King Arthur – Il Potere della Spada – Recensione

Pubblicato il 13 Maggio 2017 alle 22:52

Il malvagio Vortigern usurpa il trono di Camelot uccidendo suo fratello, il re Uther Pendragon. Il giovane principe Arthur sopravvive all’eccidio e cresce nei bassifondi della città, inconsapevole del suo retaggio. Quando estrae la leggendaria Excalibur dalla roccia, però, Arthur si trova di fronte al suo destino e dovrà capire se sia meritevole di salire al trono.

Ci vuole solo mezz’ora di film per vedere Arthur impugnare l’Excalibur ed estrarla dalla roccia. E’ un momento esaltante, nel quale il regista Guy Ritchie riesce ad imprimere una notevole enfasi epica. Inutile tirarla per le lunghe, il pubblico conosce già la pagina più nota ed iconica del mito arturiano, il punto non è se il protagonista possa brandire o meno la spada ma se possa essere degno della responsabilità che comporta.

Ritchie è uno di quei registi inglesi che prende il mito sul serio ma non troppo, la sua Londinium dark e ruvida è la versione medievale di quella vittoriana vista in Sherlock Holmes, altro eroe della letteratura britannica che ha rinverdito per il grande schermo, ma non si fa mancare una misurata vena d’ironia.

Il discorso è qui impostato in maniera simile al Thor della Marvel (a sua volta diretto da un inglese, lo shakespeariano Kenneth Branagh). E l’accostamento è ancor più lampante se si pensa che il progetto Warner sui Cavalieri della Tavola Rotonda nasce proprio sull’impronta di quello degli Avengers. L’intenzione sarebbe quella di realizzare film stand-alone sui rispettivi Cavalieri per arrivare all’epico ensemble finale.

L’Excalibur come il Mjolnir, quindi, che conferisce autentici superpoteri all’Arthur guascone e tamarro di Charlie Hunnam, proveniente dal borgo, dal ghetto, contro i poteri forti rappresentati dal parente usurpatore, non il Loki del londinese Hiddleston ma il Vortigern del conterraneo Jude Law (già Watson nello Sherlock Holmes di Ritchie).

Proprio nella lotta di classe, però, sta l’equivoco che porta gli sceneggiatori a sbagliare strada nel mondo dell’epica anglosassone. Invece di giungere a Camelot, infatti, si ritrovano nella foresta di Sherwood con i Cavalieri della Tavola Rotonda trasformati in arcieri che devono fomentare la rivolta contro il tiranno. I personaggi femminili sono lasciati troppo in disparte. Appena funzionale la maga (Astrid Bergès-Frisbey) che accompagna i protagonisti, una sorta di Merlino al femminile, mentre Annabelle Wallis (Annabelle, La Mummia) è una Lady Marian che fa il doppio gioco a corte ma la sua presenza è stata notevolmente ridotta in post-produzione.

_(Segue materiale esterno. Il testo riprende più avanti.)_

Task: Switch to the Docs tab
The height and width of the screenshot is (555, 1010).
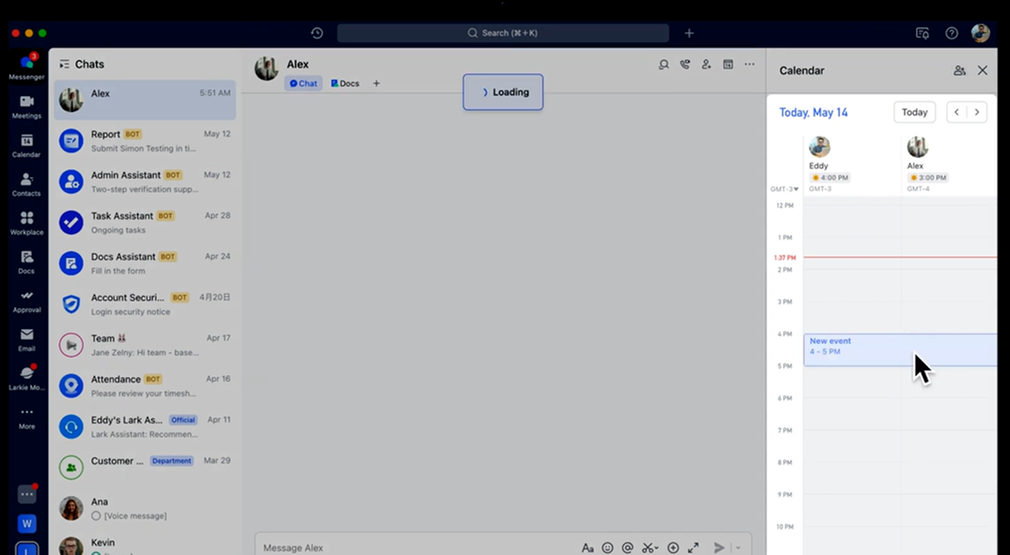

La cifra stilistica di Ritchie è nota. Nonostante cerchi di vivacizzare la narrazione con ritmi da videoclip e post-modernismi di regia, la storia s’incarta su dinamiche fin troppo classiche a voler essere buoni, banali a dirla tutta, gravata dai continui inserti metafisici delle visioni di Arthur e da elementi fantasy sostenuti da una CGI mediocre. Tutto sommato, l’approccio per avvicinare le nuove generazioni al mito arturiano è quello giusto, la resa è a tratti maldestra e noiosa.